WHAT TO DO:
Would you write out, word for word, each line of the records below from the top through the one holding "Given: Click 'render_template'"?

Stored items:

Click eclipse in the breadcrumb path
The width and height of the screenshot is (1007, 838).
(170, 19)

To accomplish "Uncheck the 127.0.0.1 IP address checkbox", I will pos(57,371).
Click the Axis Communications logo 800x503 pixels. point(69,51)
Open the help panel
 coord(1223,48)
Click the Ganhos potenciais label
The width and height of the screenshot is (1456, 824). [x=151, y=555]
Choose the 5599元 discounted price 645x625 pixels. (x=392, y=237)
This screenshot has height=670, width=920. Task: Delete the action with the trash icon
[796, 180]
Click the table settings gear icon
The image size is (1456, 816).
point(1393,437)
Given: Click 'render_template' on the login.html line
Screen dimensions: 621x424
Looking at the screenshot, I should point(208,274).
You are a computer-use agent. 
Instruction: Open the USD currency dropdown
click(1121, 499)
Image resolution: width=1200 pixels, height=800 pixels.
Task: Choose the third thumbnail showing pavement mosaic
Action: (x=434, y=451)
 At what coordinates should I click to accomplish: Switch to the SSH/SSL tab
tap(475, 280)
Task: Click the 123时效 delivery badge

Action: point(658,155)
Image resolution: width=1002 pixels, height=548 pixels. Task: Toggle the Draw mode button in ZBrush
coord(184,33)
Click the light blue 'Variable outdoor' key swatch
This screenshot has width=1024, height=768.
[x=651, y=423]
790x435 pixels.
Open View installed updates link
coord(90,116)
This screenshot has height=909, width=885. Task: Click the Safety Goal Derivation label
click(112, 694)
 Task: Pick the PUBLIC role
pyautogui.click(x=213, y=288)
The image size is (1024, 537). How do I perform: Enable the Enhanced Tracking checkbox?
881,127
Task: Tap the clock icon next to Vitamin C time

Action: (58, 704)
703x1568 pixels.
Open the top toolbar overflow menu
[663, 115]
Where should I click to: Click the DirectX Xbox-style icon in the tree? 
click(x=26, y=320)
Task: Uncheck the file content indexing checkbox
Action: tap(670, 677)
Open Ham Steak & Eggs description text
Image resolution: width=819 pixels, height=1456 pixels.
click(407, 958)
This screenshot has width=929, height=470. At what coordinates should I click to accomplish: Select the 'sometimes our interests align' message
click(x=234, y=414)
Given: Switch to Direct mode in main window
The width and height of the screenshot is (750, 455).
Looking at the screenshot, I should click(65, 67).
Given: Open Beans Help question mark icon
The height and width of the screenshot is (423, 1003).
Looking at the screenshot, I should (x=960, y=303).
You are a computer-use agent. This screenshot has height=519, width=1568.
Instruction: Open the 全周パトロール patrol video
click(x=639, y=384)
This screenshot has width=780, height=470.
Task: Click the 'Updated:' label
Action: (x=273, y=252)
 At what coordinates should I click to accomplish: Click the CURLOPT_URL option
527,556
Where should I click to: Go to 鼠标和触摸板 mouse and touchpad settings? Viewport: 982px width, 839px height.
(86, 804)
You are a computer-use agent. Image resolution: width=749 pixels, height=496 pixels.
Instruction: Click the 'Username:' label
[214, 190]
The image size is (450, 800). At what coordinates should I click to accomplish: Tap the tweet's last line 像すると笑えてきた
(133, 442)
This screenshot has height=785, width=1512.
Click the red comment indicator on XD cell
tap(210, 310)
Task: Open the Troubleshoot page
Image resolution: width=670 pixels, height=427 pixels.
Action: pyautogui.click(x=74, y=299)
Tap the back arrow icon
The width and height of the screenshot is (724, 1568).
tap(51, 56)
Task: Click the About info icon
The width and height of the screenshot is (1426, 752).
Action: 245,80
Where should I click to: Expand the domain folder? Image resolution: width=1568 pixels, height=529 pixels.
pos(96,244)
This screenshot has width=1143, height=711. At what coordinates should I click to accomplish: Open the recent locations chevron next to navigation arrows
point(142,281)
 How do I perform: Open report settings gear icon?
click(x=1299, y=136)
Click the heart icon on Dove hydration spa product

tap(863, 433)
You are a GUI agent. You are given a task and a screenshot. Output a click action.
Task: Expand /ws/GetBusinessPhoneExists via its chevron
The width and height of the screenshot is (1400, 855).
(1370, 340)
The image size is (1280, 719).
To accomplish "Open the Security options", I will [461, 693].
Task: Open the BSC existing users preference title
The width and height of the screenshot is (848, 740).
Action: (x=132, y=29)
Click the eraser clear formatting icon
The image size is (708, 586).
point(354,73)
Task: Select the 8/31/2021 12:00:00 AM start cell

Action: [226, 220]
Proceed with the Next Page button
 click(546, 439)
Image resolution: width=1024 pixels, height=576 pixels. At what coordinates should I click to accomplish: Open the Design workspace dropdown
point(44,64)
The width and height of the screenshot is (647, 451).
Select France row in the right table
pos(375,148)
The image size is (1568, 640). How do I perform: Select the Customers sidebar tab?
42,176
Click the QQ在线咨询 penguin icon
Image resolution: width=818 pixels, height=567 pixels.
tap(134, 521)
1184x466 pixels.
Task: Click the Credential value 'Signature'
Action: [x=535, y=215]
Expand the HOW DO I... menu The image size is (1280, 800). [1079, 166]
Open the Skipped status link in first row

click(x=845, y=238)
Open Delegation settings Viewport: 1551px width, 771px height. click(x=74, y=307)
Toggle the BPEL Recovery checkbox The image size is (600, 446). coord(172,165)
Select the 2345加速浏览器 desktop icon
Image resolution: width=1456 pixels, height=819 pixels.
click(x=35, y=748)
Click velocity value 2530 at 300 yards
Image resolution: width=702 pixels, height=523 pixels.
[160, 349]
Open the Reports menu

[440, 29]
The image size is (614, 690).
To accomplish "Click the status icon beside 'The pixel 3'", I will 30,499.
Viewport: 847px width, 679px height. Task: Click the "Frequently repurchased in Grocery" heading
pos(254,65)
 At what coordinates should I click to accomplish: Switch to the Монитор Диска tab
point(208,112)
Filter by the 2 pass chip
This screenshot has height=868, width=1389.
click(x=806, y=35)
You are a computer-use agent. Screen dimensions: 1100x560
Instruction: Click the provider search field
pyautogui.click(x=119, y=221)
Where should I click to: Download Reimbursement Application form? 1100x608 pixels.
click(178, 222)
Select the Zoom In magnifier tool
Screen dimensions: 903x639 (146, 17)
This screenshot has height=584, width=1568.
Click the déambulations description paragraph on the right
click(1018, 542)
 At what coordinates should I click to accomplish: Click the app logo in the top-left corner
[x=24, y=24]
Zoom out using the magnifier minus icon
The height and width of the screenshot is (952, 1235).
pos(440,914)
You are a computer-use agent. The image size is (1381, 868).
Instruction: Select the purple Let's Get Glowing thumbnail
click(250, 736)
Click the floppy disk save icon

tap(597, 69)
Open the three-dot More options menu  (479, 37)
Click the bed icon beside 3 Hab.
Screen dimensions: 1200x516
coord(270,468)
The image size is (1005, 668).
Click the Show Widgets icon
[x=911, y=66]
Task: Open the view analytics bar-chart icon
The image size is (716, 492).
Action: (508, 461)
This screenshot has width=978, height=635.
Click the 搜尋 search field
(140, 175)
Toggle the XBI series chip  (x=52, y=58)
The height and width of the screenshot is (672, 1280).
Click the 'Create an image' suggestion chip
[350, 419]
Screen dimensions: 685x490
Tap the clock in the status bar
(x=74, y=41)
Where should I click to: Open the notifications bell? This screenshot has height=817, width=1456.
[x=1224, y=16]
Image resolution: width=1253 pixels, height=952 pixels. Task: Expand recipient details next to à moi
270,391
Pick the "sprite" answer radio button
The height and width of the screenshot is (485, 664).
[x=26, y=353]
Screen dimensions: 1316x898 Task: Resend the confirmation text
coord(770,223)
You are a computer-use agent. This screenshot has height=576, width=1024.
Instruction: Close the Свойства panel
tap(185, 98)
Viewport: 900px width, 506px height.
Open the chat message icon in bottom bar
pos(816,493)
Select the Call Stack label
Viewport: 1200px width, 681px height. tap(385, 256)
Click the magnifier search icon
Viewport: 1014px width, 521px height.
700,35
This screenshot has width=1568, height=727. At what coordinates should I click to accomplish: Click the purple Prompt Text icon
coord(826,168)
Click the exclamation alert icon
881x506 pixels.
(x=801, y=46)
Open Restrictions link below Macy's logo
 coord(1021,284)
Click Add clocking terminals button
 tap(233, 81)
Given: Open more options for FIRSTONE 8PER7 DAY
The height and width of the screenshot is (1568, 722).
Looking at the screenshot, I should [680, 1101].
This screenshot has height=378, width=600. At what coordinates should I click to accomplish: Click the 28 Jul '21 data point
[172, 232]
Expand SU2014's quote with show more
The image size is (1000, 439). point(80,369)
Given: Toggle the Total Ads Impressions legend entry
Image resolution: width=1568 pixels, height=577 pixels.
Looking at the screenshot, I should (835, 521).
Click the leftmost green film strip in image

EXPECTED OUTPUT:
Click eclipse in the breadcrumb path
The width and height of the screenshot is (1007, 838).
(170, 19)

To accomplish "Uncheck the 127.0.0.1 IP address checkbox", I will pos(57,371).
Click the Axis Communications logo 800x503 pixels. point(69,51)
Open the help panel
 coord(1223,48)
Click the Ganhos potenciais label
The width and height of the screenshot is (1456, 824). [x=151, y=555]
Choose the 5599元 discounted price 645x625 pixels. (x=392, y=237)
This screenshot has height=670, width=920. Task: Delete the action with the trash icon
[796, 180]
Click the table settings gear icon
The image size is (1456, 816).
point(1393,437)
Given: Click 'render_template' on the login.html line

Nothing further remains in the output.